Many Americans - even President Bush - say they welcome Japanese investment here. And no one denies that many Japanese are still more mad for the West than mad at it. Japanese companies still pay out monstrous fees for endorsements by such American celebrities as Michael Jackson (who are rarely if ever is seen in U.S. ads). Most Japanese cigarettes and many other products bear English names like Peace and Seven Stars, giving them the kind of cachet that French-sounding brands once had for Americans earlier in the century.

In February, Japanese Foreign Minister Taro Nakayama, in an apparent reference to recent polls, worried that "some (Americans) are expressing the view that the economic threat from Japan is more serious than the military threat from the Soviet Union."

"The big problem underlying such a fear," he said, is "that it is impossible to guess where Japan's huge economic power is headed, and under what philosophy or principles.

"What we need is to make further efforts to convey our views and way of thinking clearly to Americans."

Accordingly, kokusaika, or "internationalization," has become the official rage in Japan.

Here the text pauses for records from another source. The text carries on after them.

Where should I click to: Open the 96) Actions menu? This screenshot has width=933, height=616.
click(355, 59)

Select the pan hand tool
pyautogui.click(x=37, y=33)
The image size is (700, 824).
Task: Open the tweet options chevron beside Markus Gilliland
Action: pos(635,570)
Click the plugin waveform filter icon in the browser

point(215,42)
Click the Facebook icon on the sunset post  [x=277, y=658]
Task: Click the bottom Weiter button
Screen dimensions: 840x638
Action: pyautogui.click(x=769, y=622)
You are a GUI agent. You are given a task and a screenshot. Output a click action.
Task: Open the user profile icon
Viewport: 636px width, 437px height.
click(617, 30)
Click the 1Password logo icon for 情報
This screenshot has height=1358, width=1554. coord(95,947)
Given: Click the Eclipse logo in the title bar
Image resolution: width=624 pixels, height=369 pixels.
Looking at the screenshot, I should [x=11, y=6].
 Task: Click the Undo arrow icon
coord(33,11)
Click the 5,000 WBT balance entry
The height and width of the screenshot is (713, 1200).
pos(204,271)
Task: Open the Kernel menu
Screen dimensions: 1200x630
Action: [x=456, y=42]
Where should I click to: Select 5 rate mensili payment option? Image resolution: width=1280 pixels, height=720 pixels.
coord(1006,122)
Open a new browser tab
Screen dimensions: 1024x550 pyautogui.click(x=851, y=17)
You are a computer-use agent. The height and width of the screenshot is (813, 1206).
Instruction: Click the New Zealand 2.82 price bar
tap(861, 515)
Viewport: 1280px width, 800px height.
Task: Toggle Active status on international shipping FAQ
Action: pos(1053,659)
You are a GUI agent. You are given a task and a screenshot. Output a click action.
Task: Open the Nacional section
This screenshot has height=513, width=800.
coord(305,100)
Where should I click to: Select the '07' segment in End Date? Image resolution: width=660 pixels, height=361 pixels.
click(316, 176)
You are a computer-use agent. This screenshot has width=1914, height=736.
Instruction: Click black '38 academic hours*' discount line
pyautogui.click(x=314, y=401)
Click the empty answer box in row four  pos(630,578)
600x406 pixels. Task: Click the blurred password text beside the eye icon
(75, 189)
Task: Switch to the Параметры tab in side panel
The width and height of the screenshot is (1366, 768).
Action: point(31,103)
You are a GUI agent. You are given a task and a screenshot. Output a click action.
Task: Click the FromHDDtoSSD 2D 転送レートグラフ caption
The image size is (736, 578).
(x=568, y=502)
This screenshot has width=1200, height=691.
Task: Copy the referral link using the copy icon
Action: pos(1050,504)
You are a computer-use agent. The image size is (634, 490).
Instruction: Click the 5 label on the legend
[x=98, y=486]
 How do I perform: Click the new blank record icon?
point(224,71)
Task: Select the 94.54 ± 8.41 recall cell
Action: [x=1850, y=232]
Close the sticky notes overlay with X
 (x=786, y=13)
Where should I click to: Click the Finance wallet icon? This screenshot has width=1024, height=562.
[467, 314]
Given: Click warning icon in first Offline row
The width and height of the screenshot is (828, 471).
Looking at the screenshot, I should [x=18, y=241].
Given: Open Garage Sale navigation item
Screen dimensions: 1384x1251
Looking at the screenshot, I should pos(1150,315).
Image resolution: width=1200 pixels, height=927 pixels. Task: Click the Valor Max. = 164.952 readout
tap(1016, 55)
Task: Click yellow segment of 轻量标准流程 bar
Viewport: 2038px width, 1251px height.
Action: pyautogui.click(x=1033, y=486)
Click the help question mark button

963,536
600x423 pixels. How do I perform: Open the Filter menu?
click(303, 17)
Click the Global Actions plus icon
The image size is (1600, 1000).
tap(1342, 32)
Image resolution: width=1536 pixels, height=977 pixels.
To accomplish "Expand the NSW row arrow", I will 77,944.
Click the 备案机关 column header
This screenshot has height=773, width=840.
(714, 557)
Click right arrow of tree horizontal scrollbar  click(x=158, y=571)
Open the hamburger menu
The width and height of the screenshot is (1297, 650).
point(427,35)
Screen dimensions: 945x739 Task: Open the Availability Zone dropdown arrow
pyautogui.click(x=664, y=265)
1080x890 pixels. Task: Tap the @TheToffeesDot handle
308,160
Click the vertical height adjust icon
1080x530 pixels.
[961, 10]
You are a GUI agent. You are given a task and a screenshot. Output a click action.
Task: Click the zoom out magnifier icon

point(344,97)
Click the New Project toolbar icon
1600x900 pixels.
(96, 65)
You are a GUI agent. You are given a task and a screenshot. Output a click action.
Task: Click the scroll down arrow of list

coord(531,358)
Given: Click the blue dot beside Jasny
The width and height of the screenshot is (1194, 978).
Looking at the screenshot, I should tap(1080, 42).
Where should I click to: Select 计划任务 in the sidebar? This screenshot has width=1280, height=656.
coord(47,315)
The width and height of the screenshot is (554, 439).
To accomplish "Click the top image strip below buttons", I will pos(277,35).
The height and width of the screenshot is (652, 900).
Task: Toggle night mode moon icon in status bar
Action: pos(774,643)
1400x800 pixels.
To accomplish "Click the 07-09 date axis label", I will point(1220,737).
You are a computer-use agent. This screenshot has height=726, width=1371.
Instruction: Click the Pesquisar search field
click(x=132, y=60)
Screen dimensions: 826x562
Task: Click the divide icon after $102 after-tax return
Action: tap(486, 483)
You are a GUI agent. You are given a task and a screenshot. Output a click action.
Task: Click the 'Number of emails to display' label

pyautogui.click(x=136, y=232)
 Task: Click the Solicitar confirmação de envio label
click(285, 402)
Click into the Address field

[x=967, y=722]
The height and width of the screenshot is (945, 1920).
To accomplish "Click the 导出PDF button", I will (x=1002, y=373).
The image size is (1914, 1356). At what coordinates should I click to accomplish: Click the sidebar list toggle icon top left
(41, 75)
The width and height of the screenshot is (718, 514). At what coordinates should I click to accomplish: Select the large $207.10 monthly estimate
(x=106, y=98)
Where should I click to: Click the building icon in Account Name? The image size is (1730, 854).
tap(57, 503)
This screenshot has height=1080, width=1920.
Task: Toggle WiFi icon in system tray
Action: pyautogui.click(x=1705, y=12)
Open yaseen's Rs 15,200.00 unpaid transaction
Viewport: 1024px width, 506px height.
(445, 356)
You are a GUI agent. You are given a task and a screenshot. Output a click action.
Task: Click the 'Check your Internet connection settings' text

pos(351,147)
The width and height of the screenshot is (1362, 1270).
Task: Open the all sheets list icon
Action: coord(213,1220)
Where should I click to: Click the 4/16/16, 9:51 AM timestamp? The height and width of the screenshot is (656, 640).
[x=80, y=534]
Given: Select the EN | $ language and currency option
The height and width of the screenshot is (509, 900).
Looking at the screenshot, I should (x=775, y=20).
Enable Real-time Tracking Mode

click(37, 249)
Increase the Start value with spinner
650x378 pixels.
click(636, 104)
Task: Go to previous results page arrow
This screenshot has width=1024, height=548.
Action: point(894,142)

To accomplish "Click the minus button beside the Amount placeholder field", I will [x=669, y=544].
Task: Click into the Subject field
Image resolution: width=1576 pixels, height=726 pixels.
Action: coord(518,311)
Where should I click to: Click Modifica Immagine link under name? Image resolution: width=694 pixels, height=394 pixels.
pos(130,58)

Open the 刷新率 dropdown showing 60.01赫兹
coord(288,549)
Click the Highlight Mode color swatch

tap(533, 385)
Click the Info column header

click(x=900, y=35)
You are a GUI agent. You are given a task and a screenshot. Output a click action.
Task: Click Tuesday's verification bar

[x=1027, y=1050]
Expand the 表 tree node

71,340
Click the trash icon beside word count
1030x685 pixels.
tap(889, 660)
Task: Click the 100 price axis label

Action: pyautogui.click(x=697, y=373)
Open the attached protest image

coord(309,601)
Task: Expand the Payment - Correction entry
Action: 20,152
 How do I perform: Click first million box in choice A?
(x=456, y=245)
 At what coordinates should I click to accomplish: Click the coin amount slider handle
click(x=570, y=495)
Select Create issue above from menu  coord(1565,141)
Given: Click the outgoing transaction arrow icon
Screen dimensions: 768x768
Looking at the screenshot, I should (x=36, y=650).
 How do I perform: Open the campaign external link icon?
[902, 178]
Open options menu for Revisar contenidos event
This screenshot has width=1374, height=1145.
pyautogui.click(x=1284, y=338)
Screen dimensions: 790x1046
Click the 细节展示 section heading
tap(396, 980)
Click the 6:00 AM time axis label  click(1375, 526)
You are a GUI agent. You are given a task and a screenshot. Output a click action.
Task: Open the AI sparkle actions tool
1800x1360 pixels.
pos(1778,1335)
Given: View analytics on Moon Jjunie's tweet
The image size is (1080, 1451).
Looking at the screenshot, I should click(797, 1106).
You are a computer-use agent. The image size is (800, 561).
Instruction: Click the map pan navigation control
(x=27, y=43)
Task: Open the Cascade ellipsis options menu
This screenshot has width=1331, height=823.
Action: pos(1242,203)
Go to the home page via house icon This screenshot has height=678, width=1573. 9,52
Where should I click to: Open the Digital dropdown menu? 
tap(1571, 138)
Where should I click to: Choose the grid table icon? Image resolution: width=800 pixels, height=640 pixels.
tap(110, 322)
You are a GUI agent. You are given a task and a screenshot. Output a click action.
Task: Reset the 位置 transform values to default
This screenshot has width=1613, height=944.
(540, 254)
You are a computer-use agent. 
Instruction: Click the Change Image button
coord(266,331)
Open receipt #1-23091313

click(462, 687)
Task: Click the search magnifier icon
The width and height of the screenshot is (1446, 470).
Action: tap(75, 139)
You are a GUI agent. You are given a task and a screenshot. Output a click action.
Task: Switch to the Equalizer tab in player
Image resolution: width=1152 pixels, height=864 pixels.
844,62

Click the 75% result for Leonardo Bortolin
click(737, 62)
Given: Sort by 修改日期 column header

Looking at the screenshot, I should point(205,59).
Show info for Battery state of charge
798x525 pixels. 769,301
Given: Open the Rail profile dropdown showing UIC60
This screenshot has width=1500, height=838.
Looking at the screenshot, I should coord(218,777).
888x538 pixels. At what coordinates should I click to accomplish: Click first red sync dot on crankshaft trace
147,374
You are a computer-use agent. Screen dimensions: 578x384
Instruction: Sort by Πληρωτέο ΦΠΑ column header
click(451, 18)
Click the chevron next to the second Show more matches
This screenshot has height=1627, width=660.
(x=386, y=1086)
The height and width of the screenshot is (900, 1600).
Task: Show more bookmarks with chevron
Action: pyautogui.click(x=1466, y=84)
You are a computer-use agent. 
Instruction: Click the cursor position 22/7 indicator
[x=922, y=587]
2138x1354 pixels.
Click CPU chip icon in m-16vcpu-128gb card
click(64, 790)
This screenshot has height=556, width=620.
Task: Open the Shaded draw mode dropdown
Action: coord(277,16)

The government, for example, has proposed tax breaks for companies that increase imports to Japan or make donations in the United States.

Most Japanese companies have rooted themselves in America as successfully as their products - and more successfully than their European competitors, according to a survey released last year by Columbia University's School of Business.

The study found that, on average, Japanese firms in the United States have outperformed European competitors in terms of low absentee rates, low manager turnover and high product quality, among other criteria.

In addition, recent polls have found that while mistrust is on the rise, a majority of Americans still have favorable feelings toward Japan.

So, trade frictions aside, what's wrong?

For one thing, many Japan observers contend that at the level of top management, at least, "Americanization" of Japanese-owned firms in the United States is just window dressing, a commercial ploy like the marketing of Christmas in Tokyo department stores, where few shoppers are Christian.

While Japan's famed worker-participation techniques, such as quality circles, may work on the factory floor, American managers of Japanese subsidiaries are still under the yoke of a "shadow system" of command from Tokyo, some experts say.

According to the first systematic survey of American managers in Japanese corporations, released last fall by the University of Michigan, most are excluded from planning and decision-making inside the companies and have little access to strategic information.

Minolta's Kusumoto, who has been in the United States more than 20 years and recently published a book on his experiences, "My Bridge to America," asks that Americans be patient and recognize that Japan's tightly knit society can unravel itself only so fast.